▶ _REQUIRED ACTION_
Write out exactly the lines running from the one with "This screenshot has width=940, height=642." to the end of the data, including both of those lines and excluding pictures.
GIVEN DATA START
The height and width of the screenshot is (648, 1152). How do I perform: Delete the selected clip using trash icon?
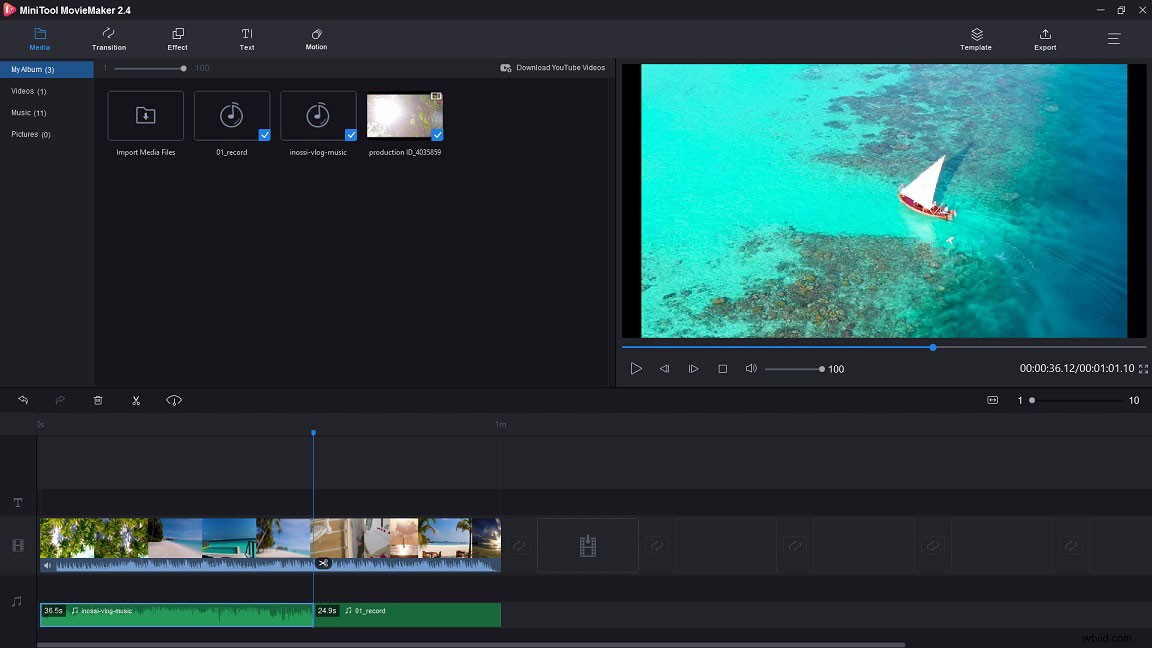coord(97,400)
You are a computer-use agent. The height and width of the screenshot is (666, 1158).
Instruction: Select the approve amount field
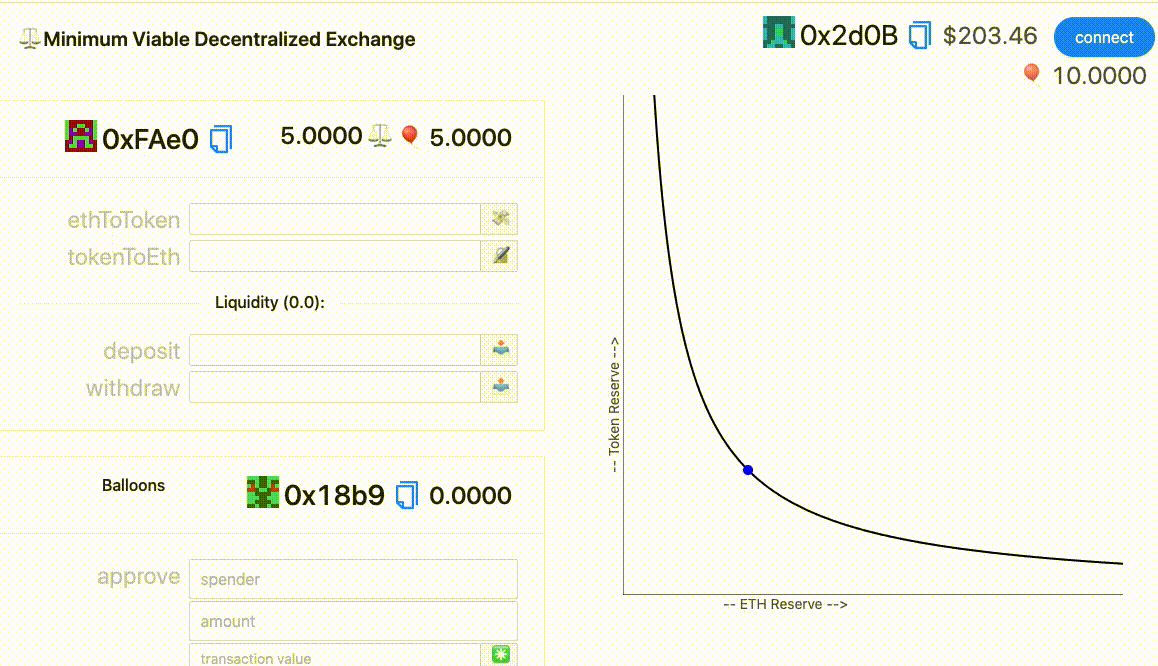click(353, 621)
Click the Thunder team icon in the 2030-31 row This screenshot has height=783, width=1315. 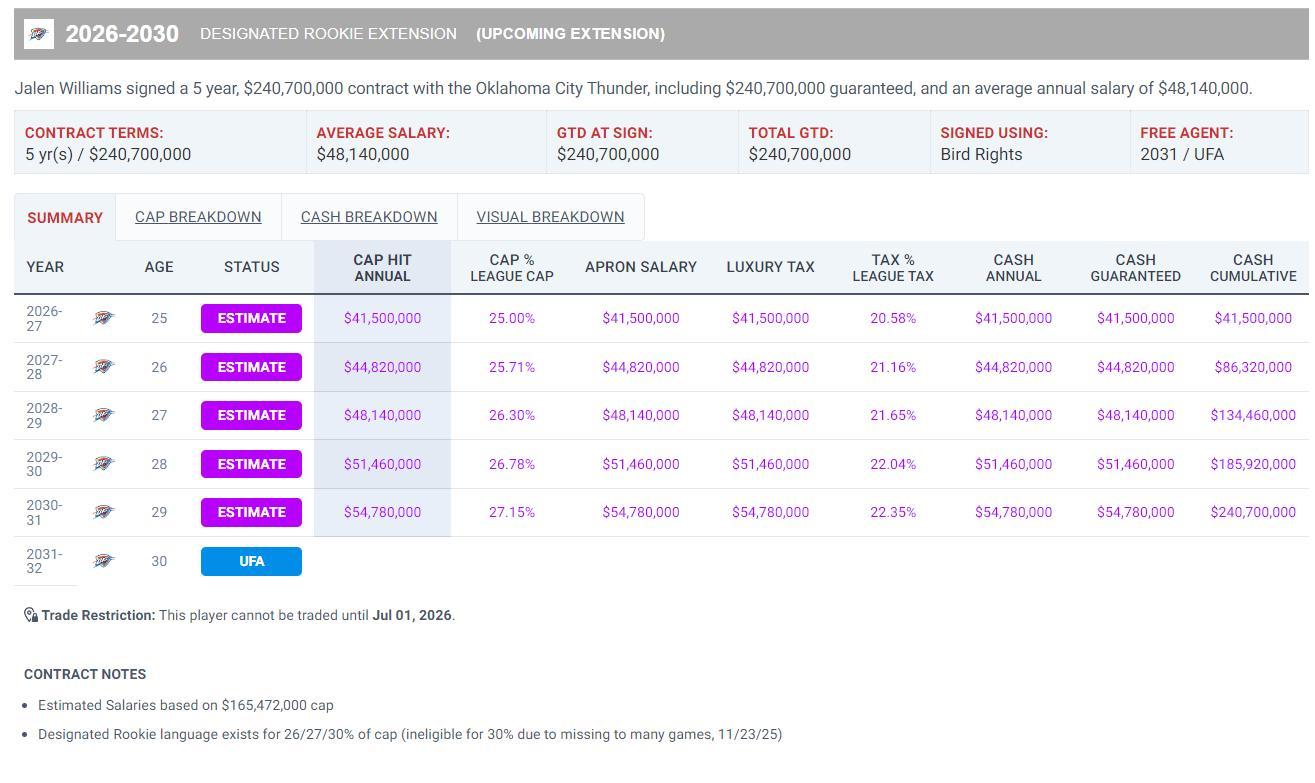(104, 512)
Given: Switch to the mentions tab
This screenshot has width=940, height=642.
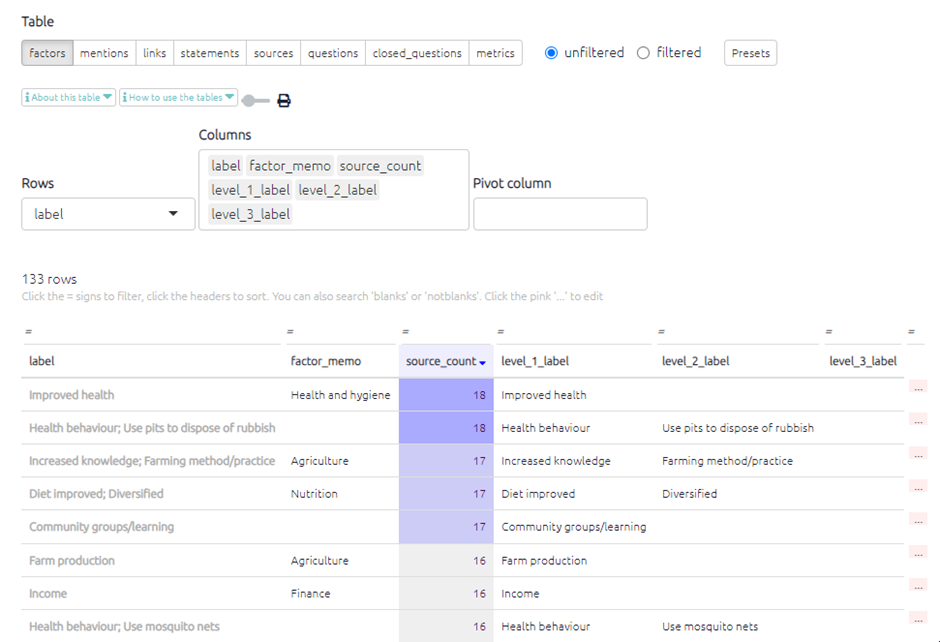Looking at the screenshot, I should 104,53.
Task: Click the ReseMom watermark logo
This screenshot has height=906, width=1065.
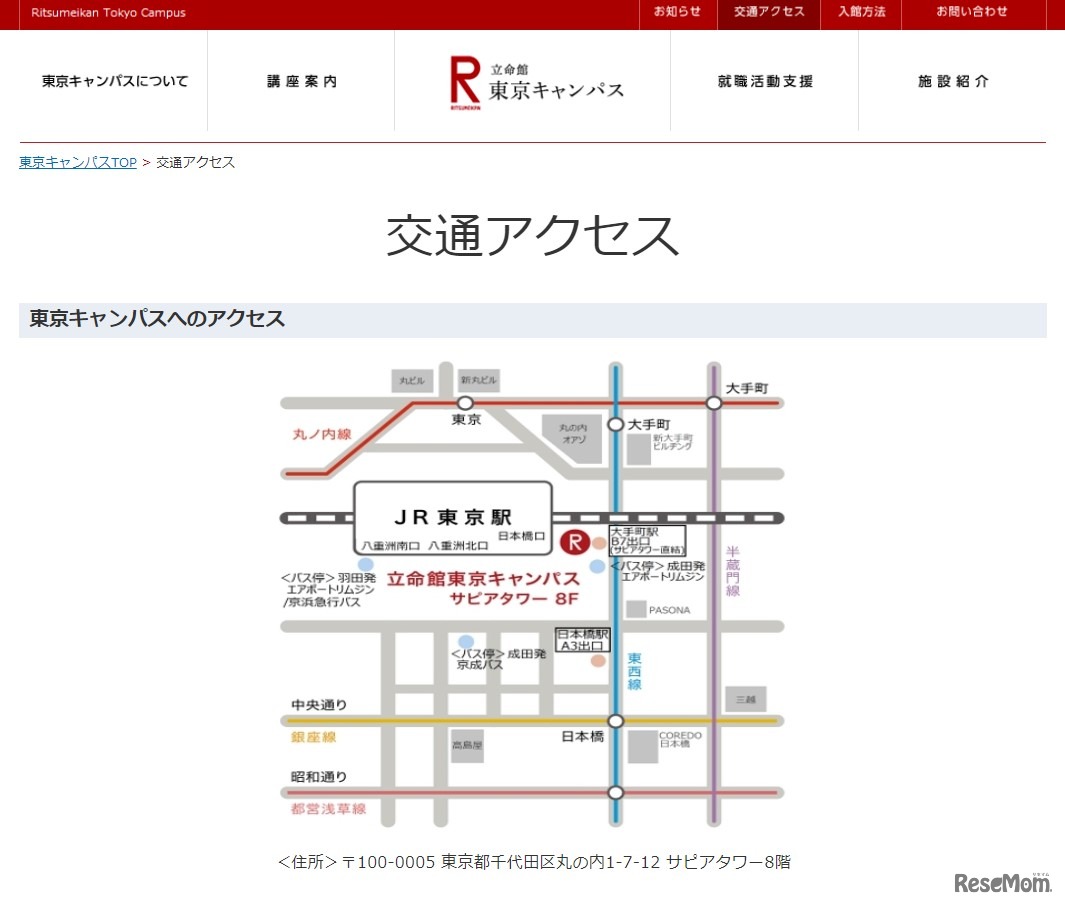Action: (x=1002, y=882)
GIVEN DATA END
▶ _THE COMPLETED TASK_
This screenshot has width=940, height=642.
Looking at the screenshot, I should 104,53.
Task: Click the ReseMom watermark logo
This screenshot has height=906, width=1065.
Action: (x=1002, y=882)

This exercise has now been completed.